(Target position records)
________
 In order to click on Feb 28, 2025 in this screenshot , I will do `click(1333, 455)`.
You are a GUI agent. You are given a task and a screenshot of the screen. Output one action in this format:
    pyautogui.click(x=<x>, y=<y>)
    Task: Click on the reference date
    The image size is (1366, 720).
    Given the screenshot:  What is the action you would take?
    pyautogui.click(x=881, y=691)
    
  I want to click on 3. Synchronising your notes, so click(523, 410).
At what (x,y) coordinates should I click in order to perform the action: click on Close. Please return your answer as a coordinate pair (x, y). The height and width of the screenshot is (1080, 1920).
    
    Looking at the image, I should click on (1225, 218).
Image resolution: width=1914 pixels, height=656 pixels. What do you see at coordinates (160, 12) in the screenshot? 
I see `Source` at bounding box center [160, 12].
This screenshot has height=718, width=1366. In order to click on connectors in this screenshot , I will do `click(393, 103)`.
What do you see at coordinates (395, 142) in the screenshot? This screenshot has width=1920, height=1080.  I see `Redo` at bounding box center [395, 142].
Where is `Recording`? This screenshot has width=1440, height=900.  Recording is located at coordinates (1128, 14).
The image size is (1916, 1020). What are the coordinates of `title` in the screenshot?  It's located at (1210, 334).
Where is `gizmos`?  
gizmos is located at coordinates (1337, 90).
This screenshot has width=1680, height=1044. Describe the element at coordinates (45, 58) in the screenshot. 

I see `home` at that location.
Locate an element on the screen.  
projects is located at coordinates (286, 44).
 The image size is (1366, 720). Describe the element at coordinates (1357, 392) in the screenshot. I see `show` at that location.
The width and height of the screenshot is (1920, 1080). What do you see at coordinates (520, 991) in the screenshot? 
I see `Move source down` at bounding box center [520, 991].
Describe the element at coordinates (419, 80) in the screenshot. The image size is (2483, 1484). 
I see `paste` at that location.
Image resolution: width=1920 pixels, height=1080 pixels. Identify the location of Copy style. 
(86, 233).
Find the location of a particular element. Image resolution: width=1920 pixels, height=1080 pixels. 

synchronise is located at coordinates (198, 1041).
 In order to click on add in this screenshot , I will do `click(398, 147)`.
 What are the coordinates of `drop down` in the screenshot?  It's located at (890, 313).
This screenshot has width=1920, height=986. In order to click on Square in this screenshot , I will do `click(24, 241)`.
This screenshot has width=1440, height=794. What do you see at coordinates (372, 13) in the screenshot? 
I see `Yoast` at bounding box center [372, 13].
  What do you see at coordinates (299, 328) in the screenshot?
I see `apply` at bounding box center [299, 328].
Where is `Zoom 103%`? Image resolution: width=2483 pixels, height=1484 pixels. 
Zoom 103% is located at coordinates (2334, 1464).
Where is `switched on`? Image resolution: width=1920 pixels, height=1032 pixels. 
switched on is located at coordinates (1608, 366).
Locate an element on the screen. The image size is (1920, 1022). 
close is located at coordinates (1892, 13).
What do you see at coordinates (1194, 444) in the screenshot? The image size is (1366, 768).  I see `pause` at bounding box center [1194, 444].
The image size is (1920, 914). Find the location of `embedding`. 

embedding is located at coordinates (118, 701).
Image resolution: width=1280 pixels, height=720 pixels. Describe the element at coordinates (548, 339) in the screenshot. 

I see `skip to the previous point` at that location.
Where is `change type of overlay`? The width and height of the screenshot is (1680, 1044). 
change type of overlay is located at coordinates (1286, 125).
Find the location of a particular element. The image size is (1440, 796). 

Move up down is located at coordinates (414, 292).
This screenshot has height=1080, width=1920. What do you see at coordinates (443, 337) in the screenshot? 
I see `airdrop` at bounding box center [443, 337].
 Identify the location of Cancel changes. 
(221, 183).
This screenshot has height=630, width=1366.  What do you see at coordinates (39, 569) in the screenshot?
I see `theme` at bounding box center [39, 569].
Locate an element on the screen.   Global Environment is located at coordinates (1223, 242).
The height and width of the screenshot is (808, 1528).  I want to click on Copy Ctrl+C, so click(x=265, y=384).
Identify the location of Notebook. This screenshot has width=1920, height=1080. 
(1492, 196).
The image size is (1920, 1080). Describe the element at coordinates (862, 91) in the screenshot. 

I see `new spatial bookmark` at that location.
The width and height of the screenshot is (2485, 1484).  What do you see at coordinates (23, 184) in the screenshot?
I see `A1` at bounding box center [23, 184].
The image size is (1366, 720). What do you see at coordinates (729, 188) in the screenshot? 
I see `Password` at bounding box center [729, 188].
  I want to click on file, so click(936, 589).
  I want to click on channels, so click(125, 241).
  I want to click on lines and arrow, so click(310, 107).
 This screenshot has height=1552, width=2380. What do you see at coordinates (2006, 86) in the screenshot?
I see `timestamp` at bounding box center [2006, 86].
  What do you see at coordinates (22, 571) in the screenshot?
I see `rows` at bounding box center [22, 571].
________
Short task
Copy out all of the data above word for word, keeping every line unchanged.

Exercise output
 In order to click on Feb 28, 2025 in this screenshot , I will do `click(1333, 455)`.
You are a GUI agent. You are given a task and a screenshot of the screen. Output one action in this format:
    pyautogui.click(x=<x>, y=<y>)
    Task: Click on the reference date
    The image size is (1366, 720).
    Given the screenshot:  What is the action you would take?
    pyautogui.click(x=881, y=691)
    
  I want to click on 3. Synchronising your notes, so click(523, 410).
At what (x,y) coordinates should I click in order to perform the action: click on Close. Please return your answer as a coordinate pair (x, y). The height and width of the screenshot is (1080, 1920).
    
    Looking at the image, I should click on (1225, 218).
Image resolution: width=1914 pixels, height=656 pixels. What do you see at coordinates (160, 12) in the screenshot? 
I see `Source` at bounding box center [160, 12].
This screenshot has height=718, width=1366. In order to click on connectors in this screenshot , I will do `click(393, 103)`.
What do you see at coordinates (395, 142) in the screenshot? This screenshot has width=1920, height=1080.  I see `Redo` at bounding box center [395, 142].
Where is `Recording`? This screenshot has width=1440, height=900.  Recording is located at coordinates (1128, 14).
The image size is (1916, 1020). What are the coordinates of `title` in the screenshot?  It's located at (1210, 334).
Where is `gizmos`?  
gizmos is located at coordinates (1337, 90).
This screenshot has width=1680, height=1044. Describe the element at coordinates (45, 58) in the screenshot. 

I see `home` at that location.
Locate an element on the screen.  
projects is located at coordinates (286, 44).
 The image size is (1366, 720). Describe the element at coordinates (1357, 392) in the screenshot. I see `show` at that location.
The width and height of the screenshot is (1920, 1080). What do you see at coordinates (520, 991) in the screenshot? 
I see `Move source down` at bounding box center [520, 991].
Describe the element at coordinates (419, 80) in the screenshot. The image size is (2483, 1484). 
I see `paste` at that location.
Image resolution: width=1920 pixels, height=1080 pixels. Identify the location of Copy style. 
(86, 233).
Find the location of a particular element. Image resolution: width=1920 pixels, height=1080 pixels. 

synchronise is located at coordinates (198, 1041).
 In order to click on add in this screenshot , I will do `click(398, 147)`.
 What are the coordinates of `drop down` in the screenshot?  It's located at (890, 313).
This screenshot has width=1920, height=986. In order to click on Square in this screenshot , I will do `click(24, 241)`.
This screenshot has width=1440, height=794. What do you see at coordinates (372, 13) in the screenshot? 
I see `Yoast` at bounding box center [372, 13].
  What do you see at coordinates (299, 328) in the screenshot?
I see `apply` at bounding box center [299, 328].
Where is `Zoom 103%`? Image resolution: width=2483 pixels, height=1484 pixels. 
Zoom 103% is located at coordinates (2334, 1464).
Where is `switched on`? Image resolution: width=1920 pixels, height=1032 pixels. 
switched on is located at coordinates (1608, 366).
Locate an element on the screen. The image size is (1920, 1022). 
close is located at coordinates (1892, 13).
What do you see at coordinates (1194, 444) in the screenshot? The image size is (1366, 768).  I see `pause` at bounding box center [1194, 444].
The image size is (1920, 914). Find the location of `embedding`. 

embedding is located at coordinates (118, 701).
Image resolution: width=1280 pixels, height=720 pixels. Describe the element at coordinates (548, 339) in the screenshot. 

I see `skip to the previous point` at that location.
Where is `change type of overlay`? The width and height of the screenshot is (1680, 1044). 
change type of overlay is located at coordinates (1286, 125).
Find the location of a particular element. The image size is (1440, 796). 

Move up down is located at coordinates (414, 292).
This screenshot has height=1080, width=1920. What do you see at coordinates (443, 337) in the screenshot? 
I see `airdrop` at bounding box center [443, 337].
 Identify the location of Cancel changes. 
(221, 183).
This screenshot has height=630, width=1366.  What do you see at coordinates (39, 569) in the screenshot?
I see `theme` at bounding box center [39, 569].
Locate an element on the screen.   Global Environment is located at coordinates (1223, 242).
The height and width of the screenshot is (808, 1528).  I want to click on Copy Ctrl+C, so click(x=265, y=384).
Identify the location of Notebook. This screenshot has width=1920, height=1080. 
(1492, 196).
The image size is (1920, 1080). Describe the element at coordinates (862, 91) in the screenshot. 

I see `new spatial bookmark` at that location.
The width and height of the screenshot is (2485, 1484).  What do you see at coordinates (23, 184) in the screenshot?
I see `A1` at bounding box center [23, 184].
The image size is (1366, 720). What do you see at coordinates (729, 188) in the screenshot? 
I see `Password` at bounding box center [729, 188].
  I want to click on file, so click(936, 589).
  I want to click on channels, so click(125, 241).
  I want to click on lines and arrow, so click(310, 107).
 This screenshot has height=1552, width=2380. What do you see at coordinates (2006, 86) in the screenshot?
I see `timestamp` at bounding box center [2006, 86].
  What do you see at coordinates (22, 571) in the screenshot?
I see `rows` at bounding box center [22, 571].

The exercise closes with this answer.